About two weeks ago, I was given the opportunity to join some of the students attending my university as they went on a bi-weekly outreach for the homeless. It wasn’t an official organization, but simply a few people with a desire to reach out to the impoverished in love. They would drive their personal cars, filled with clothes that had been donated from various areas, and park on the side of the road near the homeless shelter where most of the homeless congregated towards the end of the day.
I was invited to go and, having no other plans, I thought it would be an interesting experience. Before I left my room, I quickly glanced in the mirror to make sure my scarf was fixed in place (Yes, yes, scarves are my down fall!) and my make-up wasn’t smudged (Oh, come on ladies…I know someone out there is relating to me right now!). As my roommate and I drove away from our beautiful university, we gradually started making our way into the more impoverished areas of the city. Soon we turned onto the street where the homeless shelter was located and I watched as groups of rough looking people gathered in different areas. Some walked alone, meandering aimlessly up and down the street with no particular destination or purpose. Their clothes were filthy and worn and their demeanor intimidating. It was the kind of street that you wouldn’t want to turn down if you were alone—a place where one might feel compelled to lock their doors. As we got out of the car, we met with the two guys who were handing out clothing and soup in Styrofoam cups.

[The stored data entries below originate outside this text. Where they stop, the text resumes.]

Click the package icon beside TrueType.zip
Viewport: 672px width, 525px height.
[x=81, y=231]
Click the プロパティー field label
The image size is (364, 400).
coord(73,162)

As I began to help people find clothes and hand out cups of soup, I felt like so unworthy. Here I was with my meal plan at an all-you-can-eat cafeteria handing out cups of chicken noodle soup to people who may not have eaten all day. My accessorized and color-coordinated outfit suddenly seemed so vein as I dug through a trash bag to help a lady find a pair of pants that would keep her warm through cold nights. I felt like such a hypocritical Christian as I began to have conversations with these people and realized they were real—they had lives, families, stories, heart aches, and raw human emotions. How could I have claimed to love my neighbors and helped those in need when I didn’t even know them? I never even left my small world where I enjoyed the comfort of my small group of friends and had personal devotions in the evening.
In theory, I claimed to love as Jesus, but love in theory cannot thrive when it is, in essence, an action.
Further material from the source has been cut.